Dataset excerpt:
+===+

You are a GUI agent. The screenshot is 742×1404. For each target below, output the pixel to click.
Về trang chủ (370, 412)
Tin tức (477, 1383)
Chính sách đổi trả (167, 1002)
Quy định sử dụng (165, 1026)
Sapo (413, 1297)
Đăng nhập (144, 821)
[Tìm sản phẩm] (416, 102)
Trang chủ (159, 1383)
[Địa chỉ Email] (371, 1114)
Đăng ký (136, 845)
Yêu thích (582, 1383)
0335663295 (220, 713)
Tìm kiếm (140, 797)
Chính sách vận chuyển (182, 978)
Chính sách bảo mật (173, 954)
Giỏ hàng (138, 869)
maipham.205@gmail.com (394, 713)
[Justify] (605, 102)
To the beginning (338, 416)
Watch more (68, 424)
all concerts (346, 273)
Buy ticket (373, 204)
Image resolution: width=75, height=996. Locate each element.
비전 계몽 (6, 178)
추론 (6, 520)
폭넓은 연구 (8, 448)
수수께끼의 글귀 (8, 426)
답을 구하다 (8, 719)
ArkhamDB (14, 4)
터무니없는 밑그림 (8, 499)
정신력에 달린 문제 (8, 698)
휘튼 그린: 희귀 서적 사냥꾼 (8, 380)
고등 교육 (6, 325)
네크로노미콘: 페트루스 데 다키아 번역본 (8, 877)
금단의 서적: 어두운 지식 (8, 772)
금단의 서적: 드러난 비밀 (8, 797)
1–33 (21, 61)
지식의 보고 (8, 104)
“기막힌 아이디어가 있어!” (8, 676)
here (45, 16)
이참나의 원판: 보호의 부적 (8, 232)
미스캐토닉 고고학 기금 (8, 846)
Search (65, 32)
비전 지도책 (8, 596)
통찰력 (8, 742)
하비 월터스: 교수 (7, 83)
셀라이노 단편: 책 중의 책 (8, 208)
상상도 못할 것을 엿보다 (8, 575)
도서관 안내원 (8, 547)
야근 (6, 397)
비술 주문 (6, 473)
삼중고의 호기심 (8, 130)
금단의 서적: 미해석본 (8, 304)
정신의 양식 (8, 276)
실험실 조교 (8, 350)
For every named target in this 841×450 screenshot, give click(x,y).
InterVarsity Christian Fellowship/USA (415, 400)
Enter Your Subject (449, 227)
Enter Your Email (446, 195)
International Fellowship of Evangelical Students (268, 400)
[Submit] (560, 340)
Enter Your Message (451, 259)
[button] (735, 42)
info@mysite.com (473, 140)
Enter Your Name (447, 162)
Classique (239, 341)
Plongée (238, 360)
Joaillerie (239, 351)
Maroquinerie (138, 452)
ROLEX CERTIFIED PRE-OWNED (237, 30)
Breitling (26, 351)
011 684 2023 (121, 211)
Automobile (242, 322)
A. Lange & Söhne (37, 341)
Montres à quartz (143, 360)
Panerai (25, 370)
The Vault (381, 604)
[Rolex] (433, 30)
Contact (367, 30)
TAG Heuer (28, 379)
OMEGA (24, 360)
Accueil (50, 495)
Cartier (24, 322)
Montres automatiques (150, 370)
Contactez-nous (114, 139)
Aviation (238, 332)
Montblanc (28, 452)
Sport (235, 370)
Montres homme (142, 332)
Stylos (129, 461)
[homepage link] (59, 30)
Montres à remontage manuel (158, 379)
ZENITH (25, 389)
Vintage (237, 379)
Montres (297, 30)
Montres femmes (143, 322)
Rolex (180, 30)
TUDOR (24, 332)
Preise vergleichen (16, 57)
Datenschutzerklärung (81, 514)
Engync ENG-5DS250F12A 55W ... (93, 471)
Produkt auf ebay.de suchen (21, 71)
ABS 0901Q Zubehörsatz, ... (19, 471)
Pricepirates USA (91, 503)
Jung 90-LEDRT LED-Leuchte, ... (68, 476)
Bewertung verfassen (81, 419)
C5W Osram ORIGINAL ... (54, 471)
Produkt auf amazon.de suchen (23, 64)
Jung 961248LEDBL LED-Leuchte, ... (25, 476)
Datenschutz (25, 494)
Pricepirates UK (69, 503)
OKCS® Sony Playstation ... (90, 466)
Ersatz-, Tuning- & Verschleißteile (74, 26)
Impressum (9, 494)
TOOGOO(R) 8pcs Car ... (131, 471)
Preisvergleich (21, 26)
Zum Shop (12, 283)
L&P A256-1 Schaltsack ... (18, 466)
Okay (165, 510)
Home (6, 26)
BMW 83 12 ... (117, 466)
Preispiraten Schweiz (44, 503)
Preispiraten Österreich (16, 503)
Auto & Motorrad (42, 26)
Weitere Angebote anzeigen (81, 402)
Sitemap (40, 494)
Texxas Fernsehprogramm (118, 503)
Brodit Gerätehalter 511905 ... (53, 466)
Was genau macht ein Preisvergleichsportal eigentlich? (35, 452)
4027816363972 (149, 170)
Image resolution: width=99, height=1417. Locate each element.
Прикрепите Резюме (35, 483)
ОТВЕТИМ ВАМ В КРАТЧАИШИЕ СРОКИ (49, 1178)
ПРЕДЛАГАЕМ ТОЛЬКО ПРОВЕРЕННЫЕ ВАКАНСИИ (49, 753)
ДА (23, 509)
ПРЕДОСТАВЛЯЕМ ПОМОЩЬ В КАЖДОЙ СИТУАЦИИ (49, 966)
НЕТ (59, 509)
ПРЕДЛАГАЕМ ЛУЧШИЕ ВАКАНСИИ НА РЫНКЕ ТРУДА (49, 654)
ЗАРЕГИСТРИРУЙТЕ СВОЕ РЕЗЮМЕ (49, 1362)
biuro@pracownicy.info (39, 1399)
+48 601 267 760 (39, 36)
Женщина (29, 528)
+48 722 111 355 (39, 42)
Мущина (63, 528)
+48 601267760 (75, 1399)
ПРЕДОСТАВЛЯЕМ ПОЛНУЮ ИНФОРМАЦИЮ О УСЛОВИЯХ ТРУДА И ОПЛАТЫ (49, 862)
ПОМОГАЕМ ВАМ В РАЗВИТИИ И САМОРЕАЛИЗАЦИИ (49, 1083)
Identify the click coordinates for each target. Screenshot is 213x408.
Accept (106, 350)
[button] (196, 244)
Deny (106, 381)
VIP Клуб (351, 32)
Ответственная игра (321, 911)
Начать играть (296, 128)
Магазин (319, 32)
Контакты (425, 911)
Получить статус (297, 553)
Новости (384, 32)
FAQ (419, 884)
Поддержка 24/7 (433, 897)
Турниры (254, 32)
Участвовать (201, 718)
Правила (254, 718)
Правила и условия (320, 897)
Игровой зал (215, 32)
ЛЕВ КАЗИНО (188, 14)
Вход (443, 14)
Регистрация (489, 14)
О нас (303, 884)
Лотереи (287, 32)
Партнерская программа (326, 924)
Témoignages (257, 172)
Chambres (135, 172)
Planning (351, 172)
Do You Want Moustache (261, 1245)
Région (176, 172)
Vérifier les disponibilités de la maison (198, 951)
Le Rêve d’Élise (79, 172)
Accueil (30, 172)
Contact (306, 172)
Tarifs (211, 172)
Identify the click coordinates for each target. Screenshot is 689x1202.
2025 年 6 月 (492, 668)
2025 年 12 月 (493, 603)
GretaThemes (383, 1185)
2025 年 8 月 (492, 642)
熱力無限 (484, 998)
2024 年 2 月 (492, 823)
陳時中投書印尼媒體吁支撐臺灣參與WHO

+===+

Reproduce all of the material above, line for line, without altering anything.

You are a GUI agent. The screenshot is 742×1404. For each target below, output the pixel to click.
Về trang chủ (370, 412)
Tin tức (477, 1383)
Chính sách đổi trả (167, 1002)
Quy định sử dụng (165, 1026)
Sapo (413, 1297)
Đăng nhập (144, 821)
[Tìm sản phẩm] (416, 102)
Trang chủ (159, 1383)
[Địa chỉ Email] (371, 1114)
Đăng ký (136, 845)
Yêu thích (582, 1383)
0335663295 (220, 713)
Tìm kiếm (140, 797)
Chính sách vận chuyển (182, 978)
Chính sách bảo mật (173, 954)
Giỏ hàng (138, 869)
maipham.205@gmail.com (394, 713)
[Justify] (605, 102)
To the beginning (338, 416)
Watch more (68, 424)
all concerts (346, 273)
Buy ticket (373, 204)
Image resolution: width=75, height=996. Locate each element.
비전 계몽 (6, 178)
추론 (6, 520)
폭넓은 연구 (8, 448)
수수께끼의 글귀 (8, 426)
답을 구하다 (8, 719)
ArkhamDB (14, 4)
터무니없는 밑그림 (8, 499)
정신력에 달린 문제 (8, 698)
휘튼 그린: 희귀 서적 사냥꾼 (8, 380)
고등 교육 (6, 325)
네크로노미콘: 페트루스 데 다키아 번역본 (8, 877)
금단의 서적: 어두운 지식 (8, 772)
금단의 서적: 드러난 비밀 (8, 797)
1–33 (21, 61)
지식의 보고 (8, 104)
“기막힌 아이디어가 있어!” (8, 676)
here (45, 16)
이참나의 원판: 보호의 부적 (8, 232)
미스캐토닉 고고학 기금 (8, 846)
Search (65, 32)
비전 지도책 (8, 596)
통찰력 (8, 742)
하비 월터스: 교수 (7, 83)
셀라이노 단편: 책 중의 책 (8, 208)
상상도 못할 것을 엿보다 (8, 575)
도서관 안내원 (8, 547)
야근 (6, 397)
비술 주문 (6, 473)
삼중고의 호기심 (8, 130)
금단의 서적: 미해석본 (8, 304)
정신의 양식 (8, 276)
실험실 조교 (8, 350)
For every named target in this 841×450 screenshot, give click(x,y).
InterVarsity Christian Fellowship/USA (415, 400)
Enter Your Subject (449, 227)
Enter Your Email (446, 195)
International Fellowship of Evangelical Students (268, 400)
[Submit] (560, 340)
Enter Your Message (451, 259)
[button] (735, 42)
info@mysite.com (473, 140)
Enter Your Name (447, 162)
Classique (239, 341)
Plongée (238, 360)
Joaillerie (239, 351)
Maroquinerie (138, 452)
ROLEX CERTIFIED PRE-OWNED (237, 30)
Breitling (26, 351)
011 684 2023 (121, 211)
Automobile (242, 322)
A. Lange & Söhne (37, 341)
Montres à quartz (143, 360)
Panerai (25, 370)
The Vault (381, 604)
[Rolex] (433, 30)
Contact (367, 30)
TAG Heuer (28, 379)
OMEGA (24, 360)
Accueil (50, 495)
Cartier (24, 322)
Montres automatiques (150, 370)
Contactez-nous (114, 139)
Aviation (238, 332)
Montblanc (28, 452)
Sport (235, 370)
Montres homme (142, 332)
Stylos (129, 461)
[homepage link] (59, 30)
Montres à remontage manuel (158, 379)
ZENITH (25, 389)
Vintage (237, 379)
Montres (297, 30)
Montres femmes (143, 322)
Rolex (180, 30)
TUDOR (24, 332)
Preise vergleichen (16, 57)
Datenschutzerklärung (81, 514)
Engync ENG-5DS250F12A 55W ... (93, 471)
Produkt auf ebay.de suchen (21, 71)
ABS 0901Q Zubehörsatz, ... (19, 471)
Pricepirates USA (91, 503)
Jung 90-LEDRT LED-Leuchte, ... (68, 476)
Bewertung verfassen (81, 419)
C5W Osram ORIGINAL ... (54, 471)
Produkt auf amazon.de suchen (23, 64)
Jung 961248LEDBL LED-Leuchte, ... (25, 476)
Datenschutz (25, 494)
Pricepirates UK (69, 503)
OKCS® Sony Playstation ... (90, 466)
Ersatz-, Tuning- & Verschleißteile (74, 26)
Impressum (9, 494)
TOOGOO(R) 8pcs Car ... (131, 471)
Preisvergleich (21, 26)
Zum Shop (12, 283)
L&P A256-1 Schaltsack ... (18, 466)
Okay (165, 510)
Home (6, 26)
BMW 83 12 ... (117, 466)
Preispiraten Schweiz (44, 503)
Preispiraten Österreich (16, 503)
Auto & Motorrad (42, 26)
Weitere Angebote anzeigen (81, 402)
Sitemap (40, 494)
Texxas Fernsehprogramm (118, 503)
Brodit Gerätehalter 511905 ... (53, 466)
Was genau macht ein Preisvergleichsportal eigentlich? (35, 452)
4027816363972 (149, 170)
Image resolution: width=99, height=1417. Locate each element.
Прикрепите Резюме (35, 483)
ОТВЕТИМ ВАМ В КРАТЧАИШИЕ СРОКИ (49, 1178)
ПРЕДЛАГАЕМ ТОЛЬКО ПРОВЕРЕННЫЕ ВАКАНСИИ (49, 753)
ДА (23, 509)
ПРЕДОСТАВЛЯЕМ ПОМОЩЬ В КАЖДОЙ СИТУАЦИИ (49, 966)
НЕТ (59, 509)
ПРЕДЛАГАЕМ ЛУЧШИЕ ВАКАНСИИ НА РЫНКЕ ТРУДА (49, 654)
ЗАРЕГИСТРИРУЙТЕ СВОЕ РЕЗЮМЕ (49, 1362)
biuro@pracownicy.info (39, 1399)
+48 601 267 760 (39, 36)
Женщина (29, 528)
+48 722 111 355 (39, 42)
Мущина (63, 528)
+48 601267760 (75, 1399)
ПРЕДОСТАВЛЯЕМ ПОЛНУЮ ИНФОРМАЦИЮ О УСЛОВИЯХ ТРУДА И ОПЛАТЫ (49, 862)
ПОМОГАЕМ ВАМ В РАЗВИТИИ И САМОРЕАЛИЗАЦИИ (49, 1083)
Identify the click coordinates for each target. Screenshot is 213x408.
Accept (106, 350)
[button] (196, 244)
Deny (106, 381)
VIP Клуб (351, 32)
Ответственная игра (321, 911)
Начать играть (296, 128)
Магазин (319, 32)
Контакты (425, 911)
Получить статус (297, 553)
Новости (384, 32)
FAQ (419, 884)
Поддержка 24/7 (433, 897)
Турниры (254, 32)
Участвовать (201, 718)
Правила (254, 718)
Правила и условия (320, 897)
Игровой зал (215, 32)
ЛЕВ КАЗИНО (188, 14)
Вход (443, 14)
Регистрация (489, 14)
О нас (303, 884)
Лотереи (287, 32)
Партнерская программа (326, 924)
Témoignages (257, 172)
Chambres (135, 172)
Planning (351, 172)
Do You Want Moustache (261, 1245)
Région (176, 172)
Vérifier les disponibilités de la maison (198, 951)
Le Rêve d’Élise (79, 172)
Accueil (30, 172)
Contact (306, 172)
Tarifs (211, 172)
Identify the click coordinates for each target. Screenshot is 689x1202.
2025 年 6 月 (492, 668)
2025 年 12 月 (493, 603)
GretaThemes (383, 1185)
2025 年 8 月 (492, 642)
熱力無限 (484, 998)
2024 年 2 月 (492, 823)
陳時中投書印尼媒體吁支撐臺灣參與WHO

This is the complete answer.